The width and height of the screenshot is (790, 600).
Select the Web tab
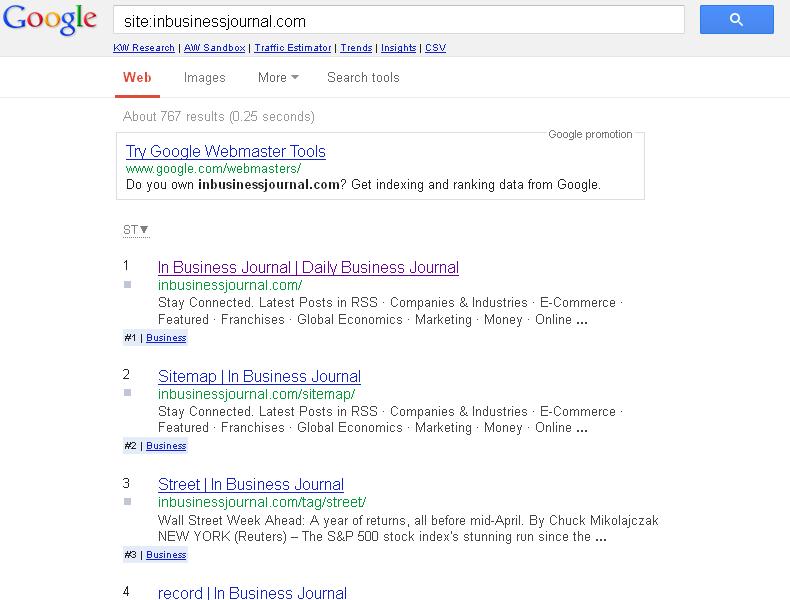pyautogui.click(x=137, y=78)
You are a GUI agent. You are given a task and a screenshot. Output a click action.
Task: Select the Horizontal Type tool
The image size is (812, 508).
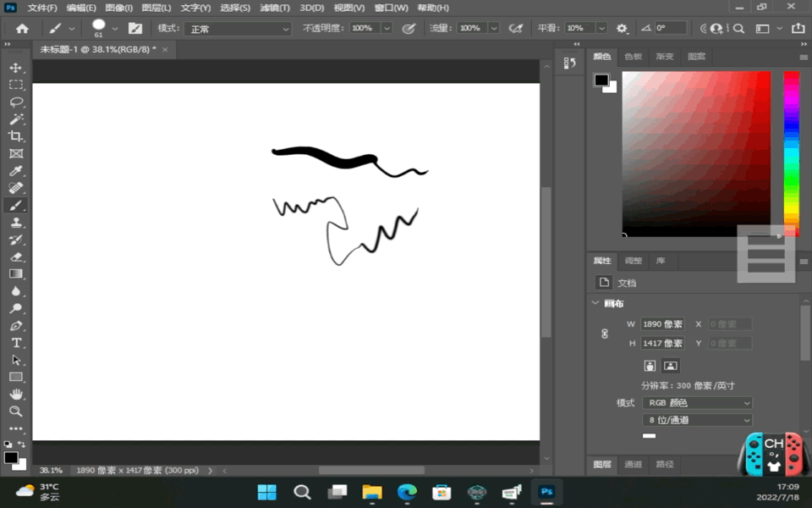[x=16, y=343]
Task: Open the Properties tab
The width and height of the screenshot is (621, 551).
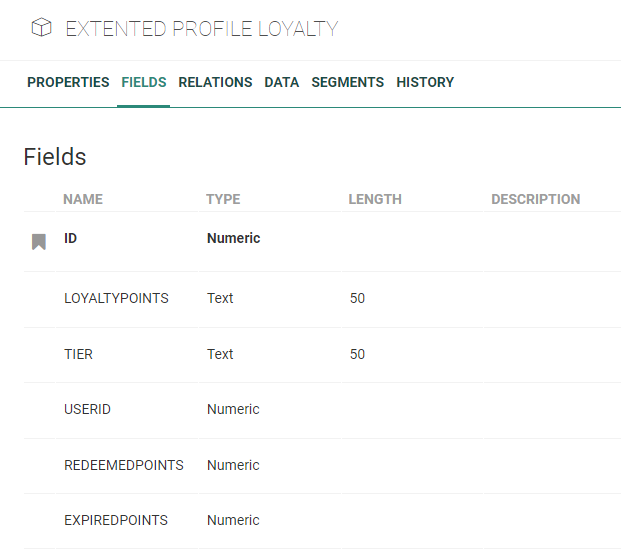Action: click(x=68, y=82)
--
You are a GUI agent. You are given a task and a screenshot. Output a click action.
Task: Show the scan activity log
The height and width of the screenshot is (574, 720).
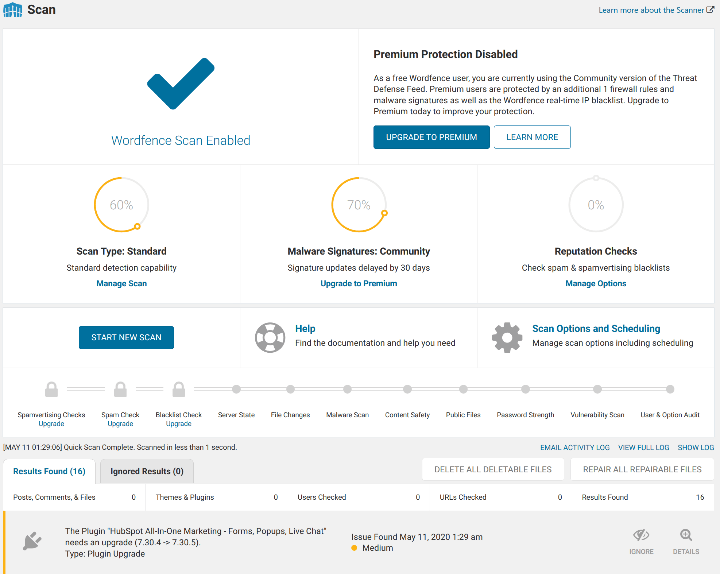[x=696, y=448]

BRIEF.
Reproduce the lines above starting at the one with "Select the Web tab" and ending at the one with "Task: Open the Properties tab", both included, exactly and with no pictures.

RESPONSE AREA.
Select the Web tab
pyautogui.click(x=137, y=78)
You are a GUI agent. You are given a task and a screenshot. Output a click action.
Task: Select the Horizontal Type tool
The image size is (812, 508).
[x=16, y=343]
Task: Open the Properties tab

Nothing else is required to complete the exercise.